** START OF Given entries **
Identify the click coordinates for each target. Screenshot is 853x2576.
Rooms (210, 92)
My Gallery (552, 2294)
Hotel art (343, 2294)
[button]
** END OF Given entries **
### Stated problem
Rewrite every line of the material above, leaving the requests untouched but multiplying each answer coordinate by 0.55 and rounding it to a whole number, with halves rounded up.

### Response for this exercise
Identify the click coordinates for each target. Screenshot is 853x2576.
Rooms (116, 51)
My Gallery (304, 1262)
Hotel art (189, 1262)
[button]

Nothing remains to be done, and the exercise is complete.